I've been mesmerized by the Adam Walsh case for years now, and for the life of me I could never understand why it has received so little attention from true crime buffs. Aside from being arguably the most important case of our lifetime, the Adam Walsh case is a powerful, haunting, heartbreaking story. It's filled with remarkable characters and fascinating details that fit together in an unbelievably complex crime narrative that contains several major episodes spanning several decades. And it is still unsolved, despite the overwhelmingly convenient official conclusion.

Yet this thread is even more barren than a Google search for "Adam Walsh case." Meanwhile, a quick glance at Websleuths' landing page reveals, what, five million posts apiece about the Casey Anthony and JonBenet Ramsey cases? I have to admit, I don't get it.

My mom is a huge true crime buff, not to mention a fan of mystery thrillers. She watches Investigation Discovery, the FBI Files, devours documentaries and books about serial killers, etc. So I asked her: why do you think there isn't more interest in the Adam Walsh case among devotees of true crime?

Oh, that's easy, she said. One, they're never going to find out who the killer really is and, two, the parents were never serious suspects. Case closed.
 
I've been mesmerized by the Adam Walsh case for years now, and for the life of me I could never understand why it has received so little attention from true crime buffs. Aside from being arguably the most important case of our lifetime, the Adam Walsh case is a powerful, haunting, heartbreaking story. It's filled with remarkable characters and fascinating details that fit together in an unbelievably complex crime narrative that contains several major episodes spanning several decades. And it is still unsolved, despite the overwhelmingly convenient official conclusion.

Yet this thread is even more barren than a Google search for "Adam Walsh case." Meanwhile, a quick glance at Websleuths' landing page reveals, what, five million posts apiece about the Casey Anthony and JonBenet Ramsey cases? I have to admit, I don't get it.

My mom is a huge true crime buff, not to mention a fan of mystery thrillers. She watches Investigation Discovery, the FBI Files, devours documentaries and books about serial killers, etc. So I asked her: why do you think there isn't more interest in the Adam Walsh case among devotees of true crime?

Oh, that's easy, she said. One, they're never going to find out who the killer really is and, two, the parents were never serious suspects. Case closed.

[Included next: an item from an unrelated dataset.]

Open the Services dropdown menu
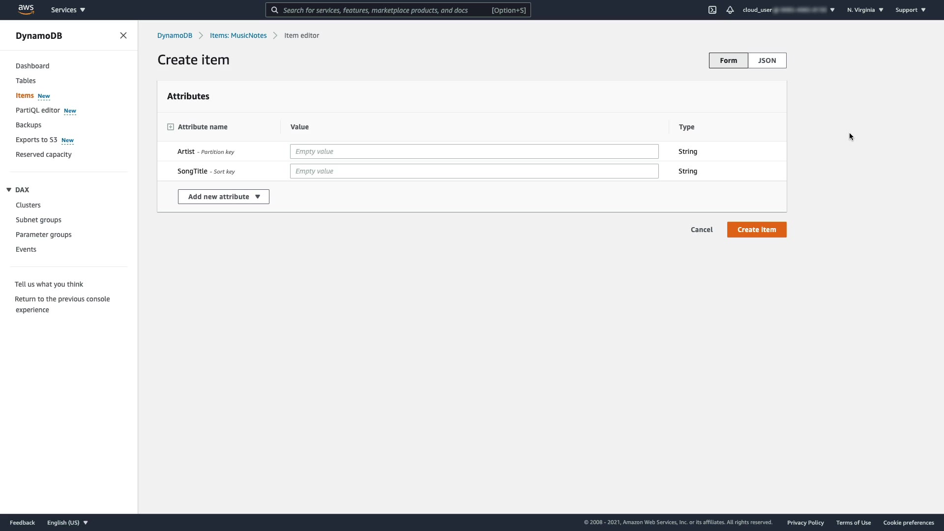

There is no news on the case and hasn't been in years, which is probably why it doesn't get much attention. You have to be able to discuss something, but if there is nothing new to discuss, what are you going to discuss?
 
Fair point. But what is everybody discussing on the Casey Anthony and JonBenet Ramsey forums? The only "news" I saw on either one of them is some update about Casey Anthony's bankruptcy and that someone saw her in a bar in West Palm Beach. Mostly it's people debating various issues pertaining to the respective cases, at least as far as I can tell. There's an entire sub-forum devoted to debating the merits of a show ID recently did about the Ramsey case.

Past a certain point, I'm not entirely sure what they could be debating. AFAIK, neither case files have been released. OTOH, the entire Adam Walsh case file is public, so theoretically if you're one of the eight people on the planet who have managed to get through them, you could have a real humdinger of a discussion with the other seven :blushing:
 
There is no news on the case and hasn't been in years, which is probably why it doesn't get much attention. You have to be able to discuss something, but if there is nothing new to discuss, what are you going to discuss?

Have you and your Mom watched the movie?